"""

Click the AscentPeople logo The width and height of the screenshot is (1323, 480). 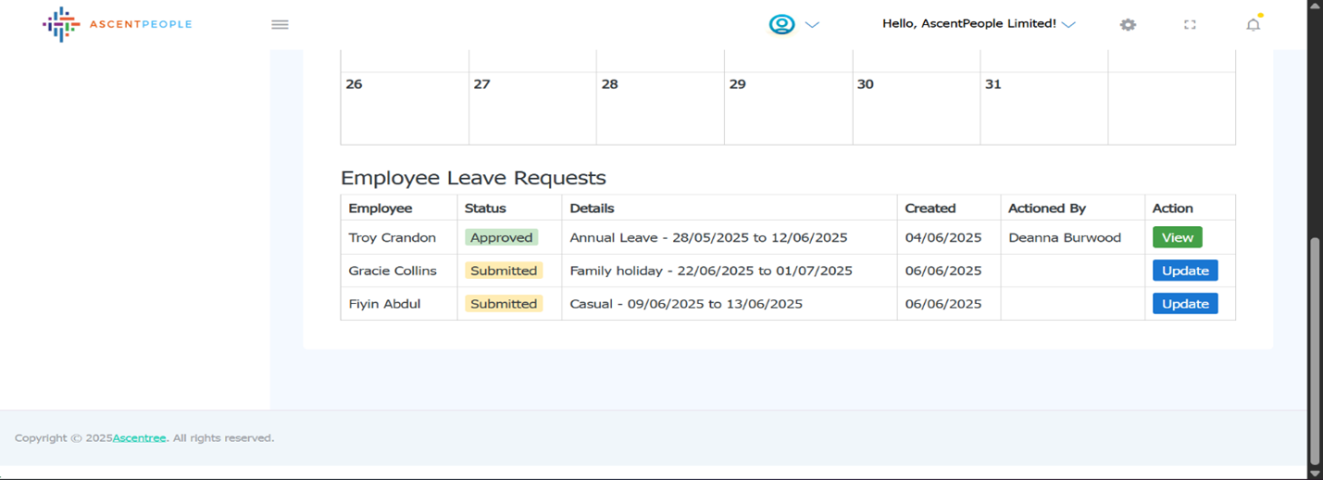point(117,25)
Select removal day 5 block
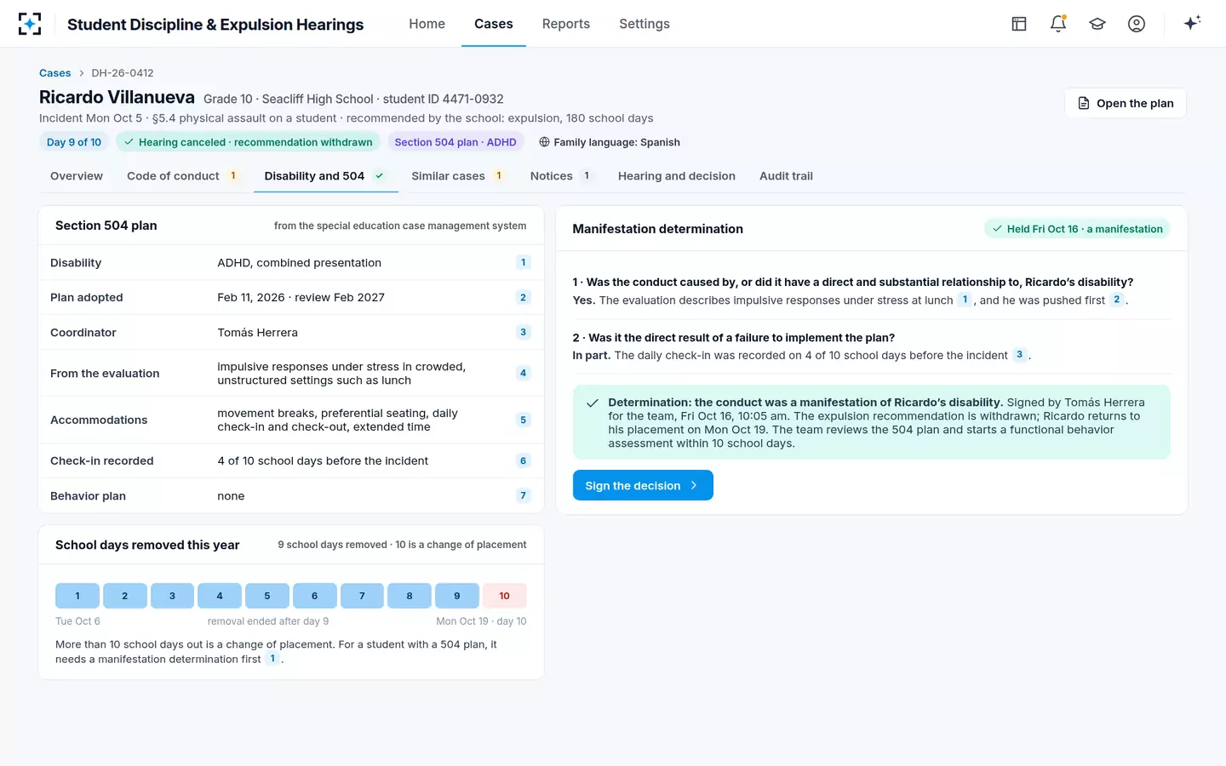The width and height of the screenshot is (1226, 766). click(x=267, y=596)
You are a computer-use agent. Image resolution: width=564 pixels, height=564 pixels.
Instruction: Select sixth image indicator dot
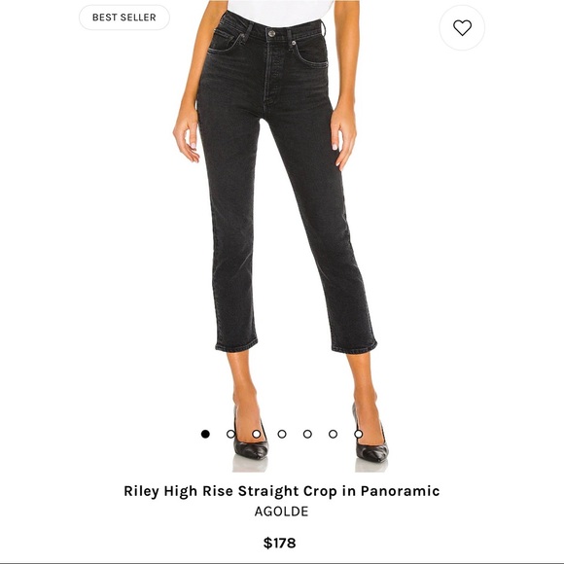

"""

• _TASK STATEMENT_:
Copy verbatim the span that begins at the line containing "You are a computer-use" and ends at the last line of the material, inclusive of both; exclude pictures.

• _WRITTEN REPLY_:
You are a computer-use agent. Image resolution: width=564 pixels, height=564 pixels.
Instruction: Select sixth image indicator dot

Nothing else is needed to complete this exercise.